Author: /u/Physicsacidguy

5 Fun Facts About Houston You Didn’t Know

•February 18, 1956: The monorail made its debut in Houston. The monorail had one fifty-five passenger car called the Trailblazer which made short trips on the 1600-foot monorail line, or Skyway. The cost of the model system was about one hundred thousand dollars in 1956 – or about nine hundred grand today. Those lucky enough to go for a ride, where whisked along the track at a blazing TEN miles per hour. The short-lived and short-tracked Houston monorail test ended seven months later in September of 1956.

•From 1911 – 1936 there was an electric train called the Interurban that hauled passengers and freight from downtown Houston to Galveston. It was built in just one year, and that included laying the tracks and building the large plants that generated the electricity that fueled it. The cars, much like trolleys, ran down a single track for just over 50 miles, and at a speed of 60 miles per hour.

•The Houston area is on land that was home to the Karankawa and the Atakapa indigenous peoples for at least 2,000 years before the first known settlers arrived.

•The first traditional Hindu Mandir in the nation was built in Houston. The BAPS Shri Swaminarayan Mandir was assembled in Houston like a puzzle. Consisting of 33,000 pieces of Italian marble and Turkish limestone, the temple was carved by hand and took 28 months to build. Not only is it the first temple built in the nation but also the largest of its kind in Texas.
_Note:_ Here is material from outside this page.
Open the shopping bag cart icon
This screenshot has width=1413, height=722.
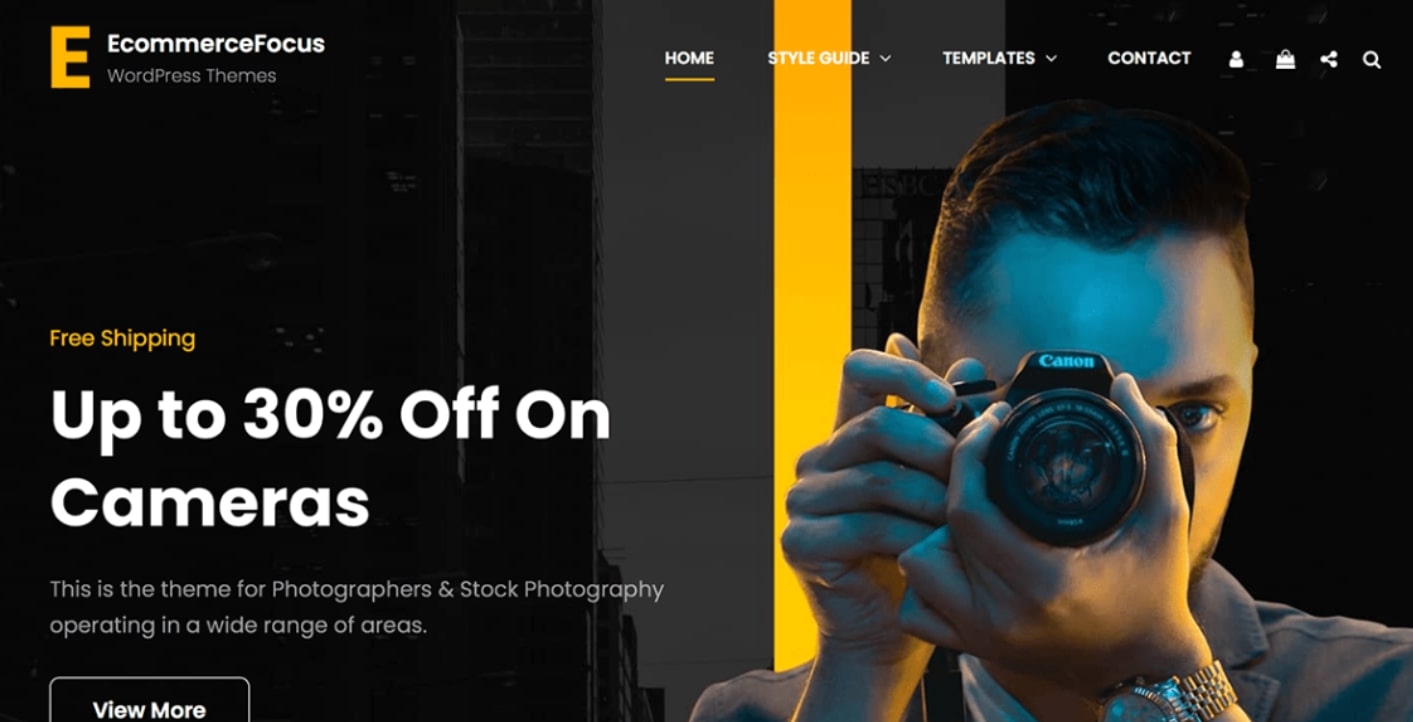[1285, 59]
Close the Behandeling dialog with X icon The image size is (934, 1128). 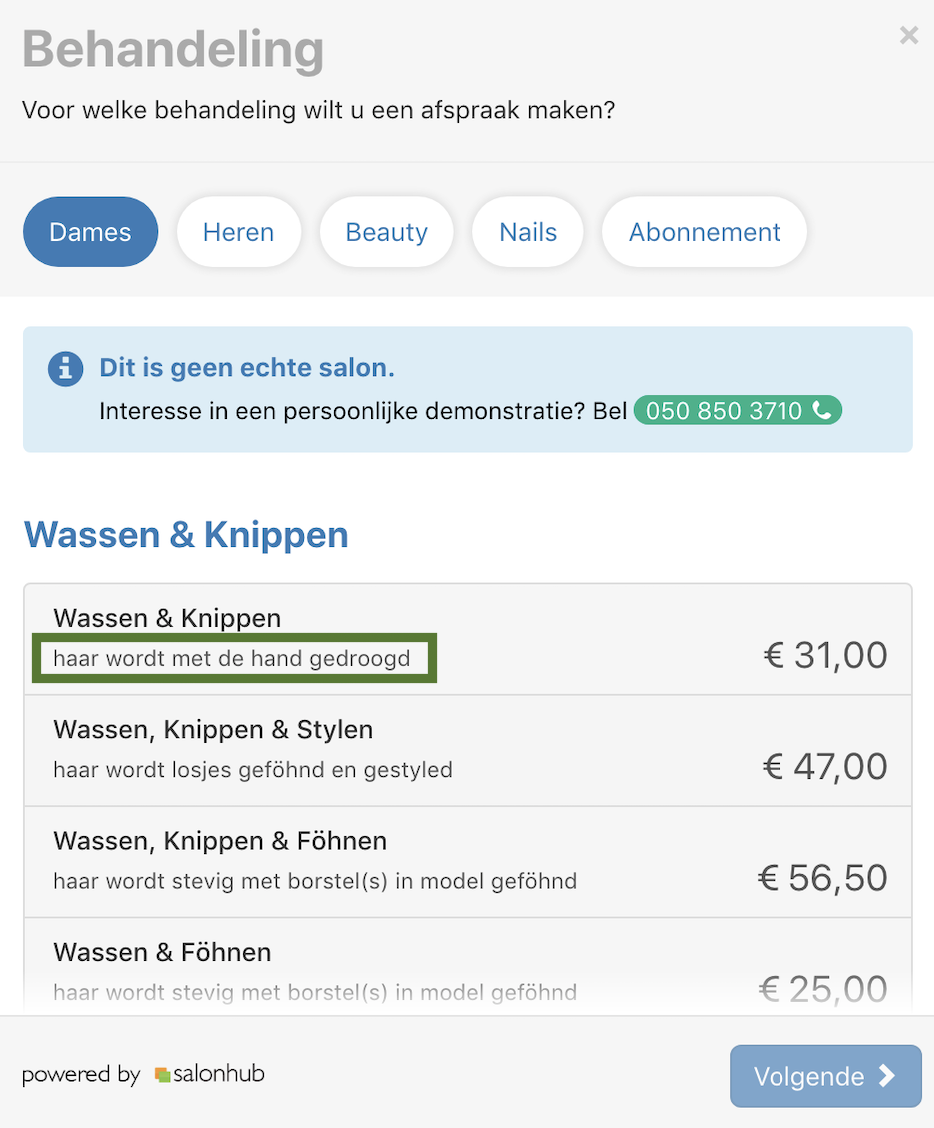tap(909, 35)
•Built in 1924, Elder Street Artists’ Lofts used to be a hospital, named after the Confederate President, Jefferson Davis, to appease the families of the thousands of Confederate soldiers who had been buried in the Houston City Cemetery underneath the hospital. When excavation first took place, human remains had been dug up, thus, the building’s basement was actually built on top of the ground rather than below it to leave the graves undisturbed. Actually, the old hospital served many purposes such as a psychiatric hospital, and a records storage center for Harris County. But becoming one of the most haunted places in Houston.